Countries like America (Farm Bill) , Europe and Asia ALL SUBSIDIZE their farmers, with greater subsides than we even consider! Our new representative for IICA is from the DR and he never indicated that their incentives were used as disincentives for producers. So while it is true, because I believe in comparative advantage, I don't think we should aim for full self-sufficiency but I do know that we CAN cut our import bill, through organic production, agritourism, backyard farming and better policies to promote agriculture.

I am certain when you spoke to Tim he also explained that wholesalers would purchase inferior quality product over theirs and try to ask them for the same price for their goods.

larry smith

But self-sufficiency is the stated goal of the politicos and their consultants, from time immemorial. And as you say that goal is illusory.

The point of my article is that we should not be destroying our natural environment (which is our real comparative advantage) while wasting major public resources and effort on an illusory goal.

I am all for whatever small-scale farming we can implement successfully - and your suggestions are well taken.

Yes, countries in the US and Europe and Asia do subsidise their agriculture for various reasons - but they also produce huge surpluses.

Bob Knaus

An excellent response in the comments. At the risk of turning this into a broader philosophical debate, this is an example of the difference between personal virtue and good public policy.

We admire people who plant their own gardens, fix up old cars, avoid going into debt, turn the other cheek, don't gamble, and give money to the poor.

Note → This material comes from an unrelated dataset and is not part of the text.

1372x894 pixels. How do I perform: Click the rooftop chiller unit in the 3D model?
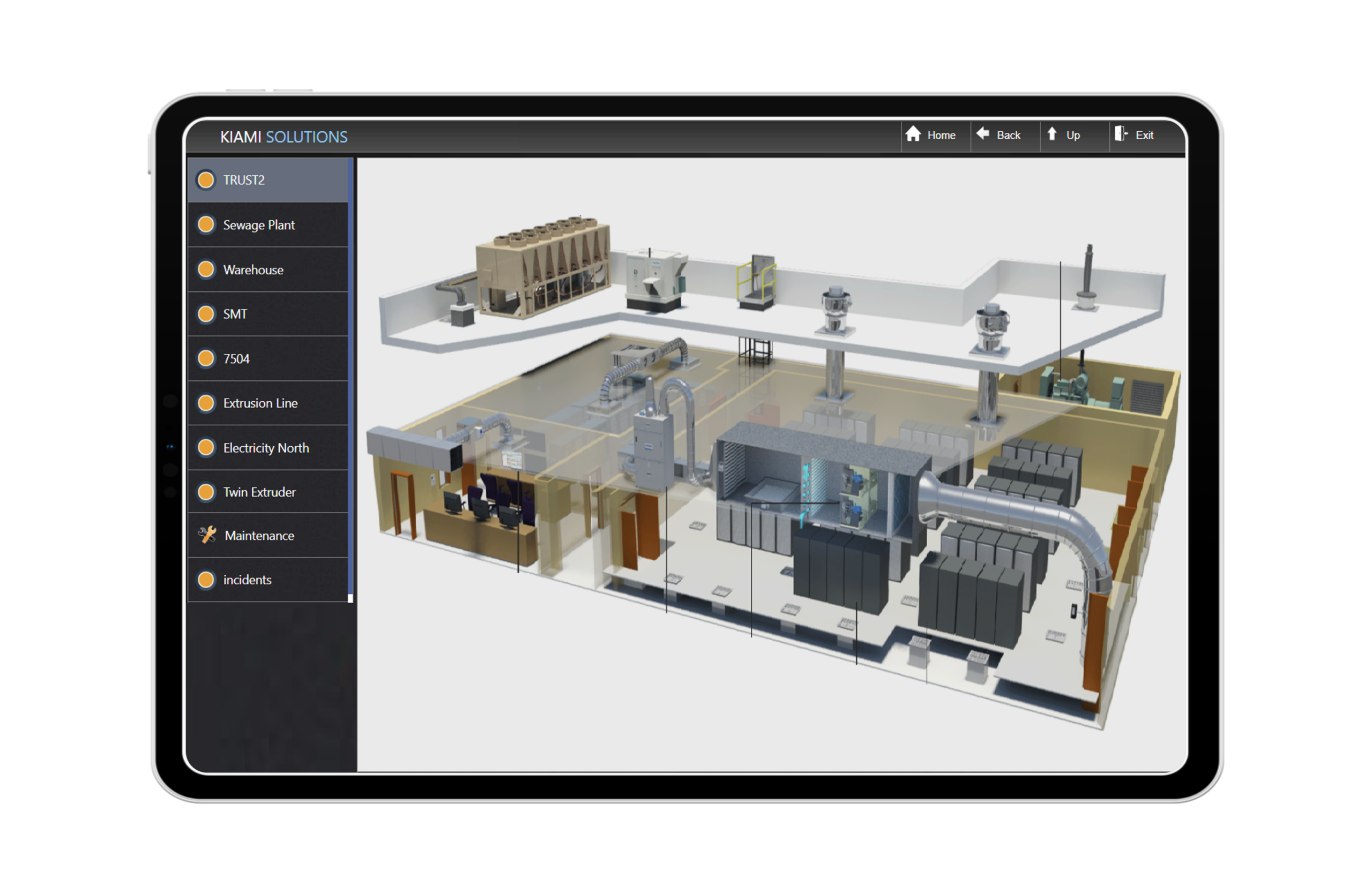tap(542, 265)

But these good individual actions do not always make good national policies. What is good for me to do may not be good for me to join in making other people do.

Erecia Hepburn

I attended the agexpo on all three days in the opening the PM stated that we could only produce in niche markets. When speaking about self-sufficiency they realize that we can not grow everything that we consume but have the understanding that we can grow more than we do now. While I am with you we need to monitor our natural resources the place where the agr school is being considered was already on farm land, there is no new destruction taking place. If we successfully implement small scale (please note this is relative, as I have work on farms in the US whose "small" is larger than our largest) we can become self sufficient even if on 1-3 crops. Food Safety and Security are real issues that we have to find ways of addressing. I am aware of several young people that are interested in the agriculture sector and this school is something they want to be a part of. So I applaud the government on this.

larry smith

Well don't forget the point that this has all been done and said many times before, without much success. And I dare say that the more cautious recent comments (as opposed to self-sufficiency) are due to my article.